I have never woken a child to brush their teeth. I have on the rare occasion helped my 3 yo brush her teeth if she woke in the night, and already wanted to use the bathroom, and hadn't brushed her teeth before bed. But that's really really rare because we always bathe before bed, and brushing teeth is part of bathtime.

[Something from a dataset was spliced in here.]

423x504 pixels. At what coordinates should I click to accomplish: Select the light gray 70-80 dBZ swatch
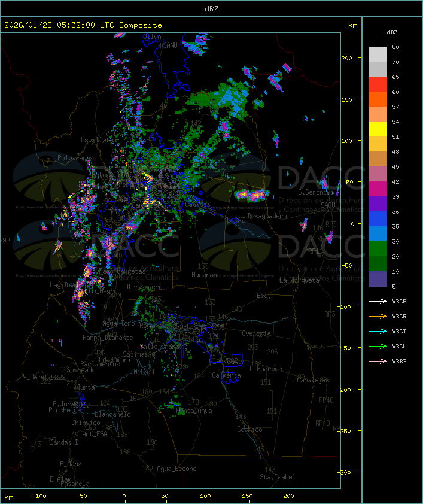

Finally, I nurse my kids, so I'm not that worried about tooth decay.


----------



## nextcommercial (Nov 8, 2005)

My dd would NOT have been pleasant if I woke her for anything, much less to brush her teeth.

I'm not happy if someone wakes me either, so I guess I don't blame her.


----------



## AllisonR (May 5, 2006)

Quote:


Originally Posted by *Amila* 
I do most of the time, but my husband rolls his eyes at me.

??? Brush their teeth before they go to bed. If you just let them fall asleep whenever, so you can't be consistent, then you could brush right after dinner. And if they BF to sleep, then again, change the time to before breast, or after dinner....


----------



## operamommy (Nov 9, 2004)

No way - that's crazy talk!


----------



## KarmaJoy (Jan 25, 2006)

Quote:


Originally Posted by *operamommy* 
No way - that's crazy talk!









Seriously, my kids require very little sleep to go, go, go. I think I would be out of my mind to wake them up to brush teeth when asleep. Of course, it is very rare that they would fall asleep without brushing.


----------



## dawncayden (Jan 24, 2006)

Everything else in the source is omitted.